Last year, Hyundai Motors joined forces with Aptiv to leverage the supplier’s AV development unit — formerly NuTonomy. The Korean OEM contributed $2B the new JV, which was recently named Motional. In 2018, Honda entered into a long term partnership with GM’s Cruise, committing $2.75B over 10 years. As a result, Cruise presented a jointly developed robotaxi last January.
If most OEMs have established collaborations to co-develop or acquire AV technology, some have remained on the sideline. This is the case for both BMW, who terminated its cooperation with Daimler a few months ago, and PSA, who seem to favor the fast follower strategy without clearly communicating how.
Significant Impact on the Startup Ecosystem
The concentration amongst AV tech developers has had a significant impact on the supporting startup ecosystem (mapping, data annotation, simulation, Lidar…) as it means fewer possible customers. The strongest startups now have access to potentially larger contracts. This translates in the ability to attract a bigger share of the available VC/CVC funds — e.g. Applied Intuition (simulation) with a recent $125M round. At the same time, others have fewer business opportunities, resulting in more difficulties fund raising.
For instance, this is the case for Lidar startups. Among the most mature ones, Velodyne, Luminar and Aeye have jumped on the SPAC bandwagon to go public at billion dollar valuations.

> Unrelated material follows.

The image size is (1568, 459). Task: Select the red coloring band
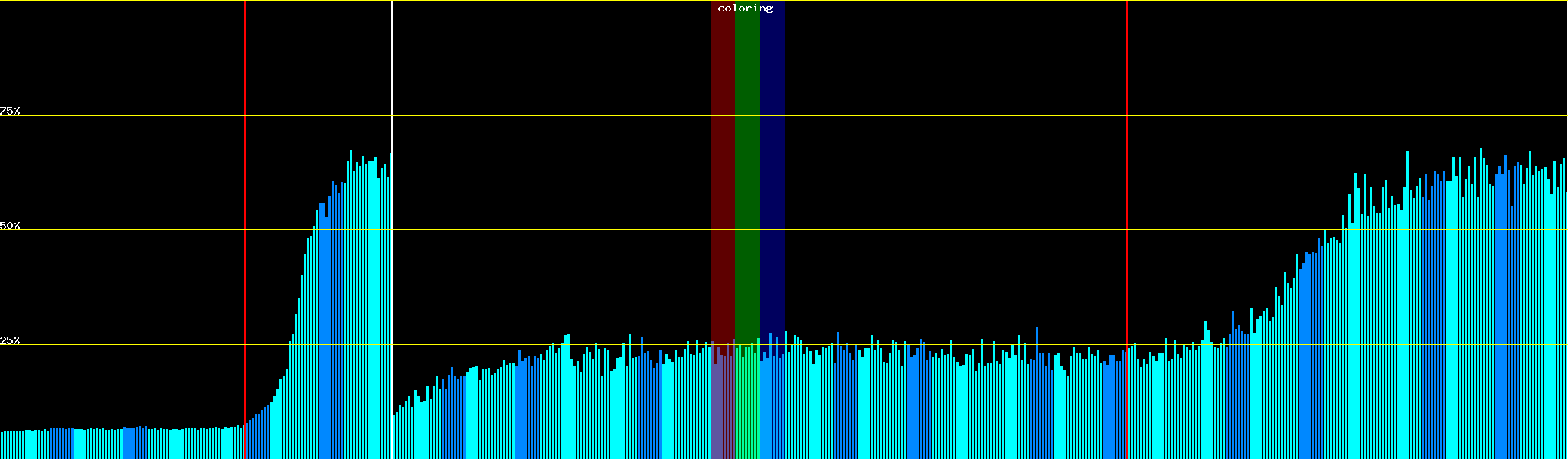(722, 153)
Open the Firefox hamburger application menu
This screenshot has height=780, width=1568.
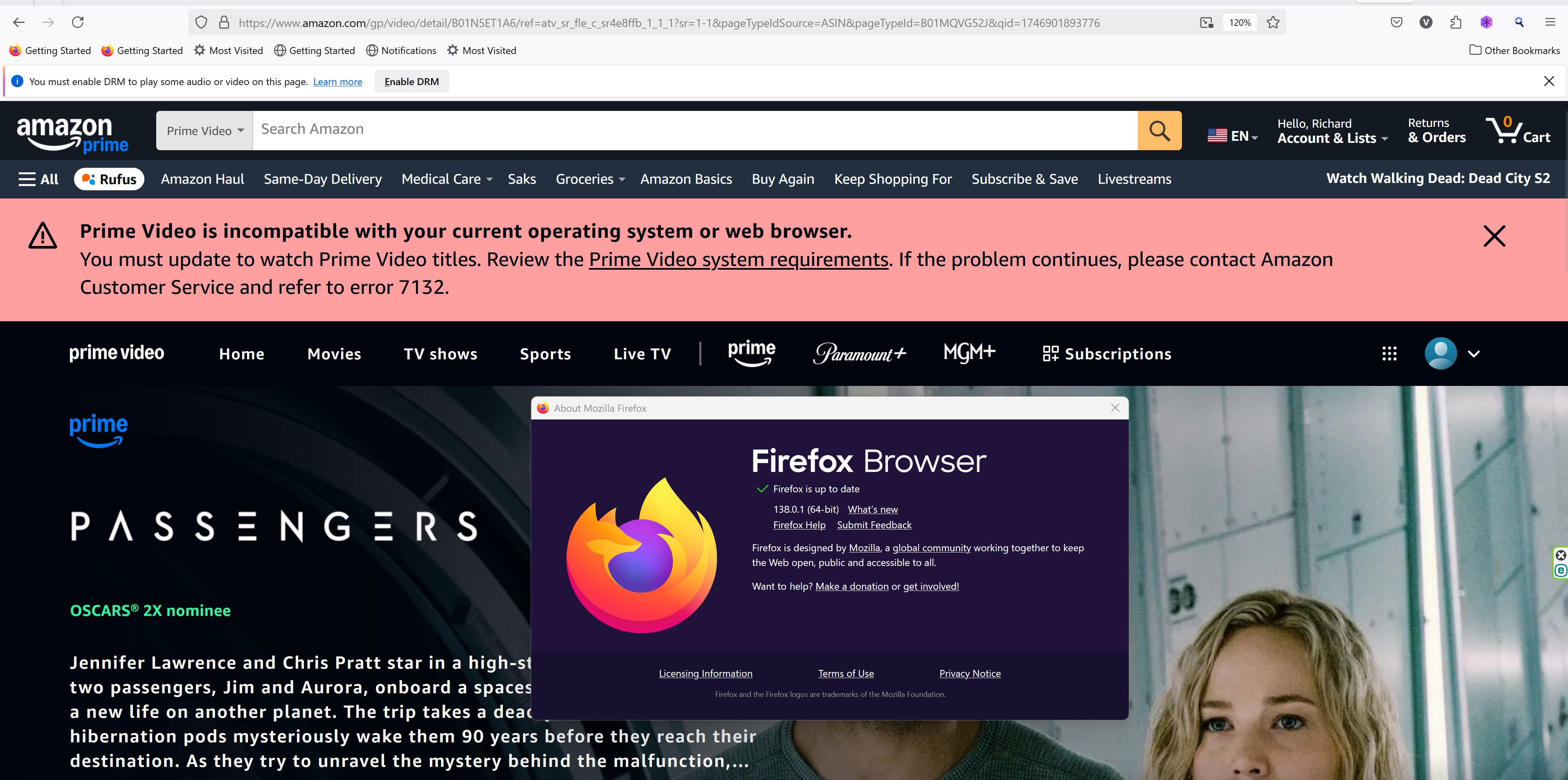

Other have raised very large rounds this year, such as Waymo ($3B), Pony.ai ($729M) or Didi’s autonomous driving unit ($500M).
The Bigger Picture for Incumbents: Software Capabilities
AV tech is not the only domain where incumbents have surrendered. Google and Amazon are making significant in-roads in the automotive infotainment and digital assistant domains, respectively with Android and Alexa. They will likely soon dominate and leverage their market power to gain control over more data.
It is also worrisome for incumbents to witness the Google–Waymo affiliation as well asAmazon’s recent acquisition of Zoox. These companies are progressively gaining a stronghold on what could have been OEMs’ turf. As a reminder, Tesla addresses autonomous driving, infotainment and navigation with proprietary solutions.
The OEM shift towards tech companies ought to be put in perspective with the overall digitalization of the auto industry. The OEMs’ failure to develop a core software expertise for the overall vehicle, powertrain, chassis or in-cabin experience will make it all the more difficult for them to defend their standing.
Incumbent OEMs and Tier 1 suppliers must address the strategic challenge related to the fast growing and critical role of software. Some companies plan to establish large in-house teams, e.g. VW Group with Car.Software, Toyota with Woven Planet or Bosch with its “cross-domain computing solutions” division. Nonetheless, it won’t be easy, due in part to corporate cultures, as demonstrated by VW’s rough start.